Problems and tasks:
**1)** Can you quote the part of the statistics excerpt that opens with the words containing "This is to be" and closes with "effects models (GLMMs)"?
**2)** How would you restate the statistics excerpt's paragraph beginning "This is to be expected in this trivial example" as a short bulleted list that keeps its main facts?
**3)** Which remarks does the statistics excerpt place inside parentheses, not counting the empty pair after predict?

Provided passage:
========
Note that the point predictions and upper/lower confidence intervals for the predictions are almost identical to those that we calculated analytically.  
This is to be expected in this trivial example, but as models become more complex and data become more noisy, this is not always the case, and the added bonus of the simulation method outlined here, is that it can be applied to any model (or at least many different types of model). In some cases with very complex models, the function to get predict() to return standard errors on the predictions is missing (possibly for good reason!), so it becomes difficult to make prediction plots with confidence bounds by any other means.

# Mixed effects models (GLMMs)

## Simulating Poisson GLMM data

Mixed effects models are models that use both fixed and random effects. Random effects, instead of obtaining a fixed point estimates for each level in a grouping factor, estimate a single variance, representing variation among groups in the data. The specific "fitted" value for an observation in a given group is then a draw from this distribution.
========
Data segment:
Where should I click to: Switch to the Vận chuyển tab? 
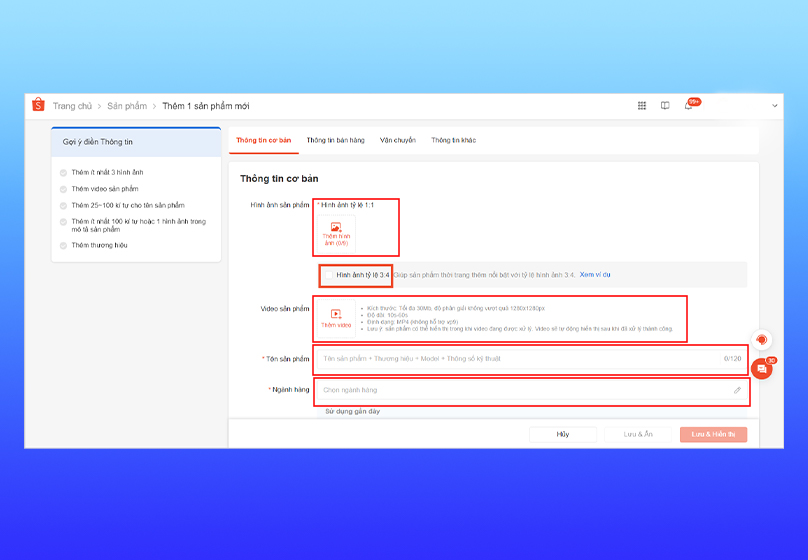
========
Answers provided:
**1)**
This is to be expected in this trivial example, but as models become more complex and data become more noisy, this is not always the case, and the added bonus of the simulation method outlined here, is that it can be applied to any model (or at least many different types of model). In some cases with very complex models, the function to get predict() to return standard errors on the predictions is missing (possibly for good reason!), so it becomes difficult to make prediction plots with confidence bounds by any other means.

# Mixed effects models (GLMMs)

**2)**
- The close match is expected in this trivial example.
- With more complex models and noisier data, the match does not always hold.
- The simulation method can be applied to any model, or at least to many different types of model.
- For some very complex models, predict() lacks a way to return standard errors on the predictions, possibly for good reason.
- In those cases, other methods make it difficult to produce prediction plots with confidence bounds.

**3)**
- GLMMs
- or at least many different types of model
- possibly for good reason!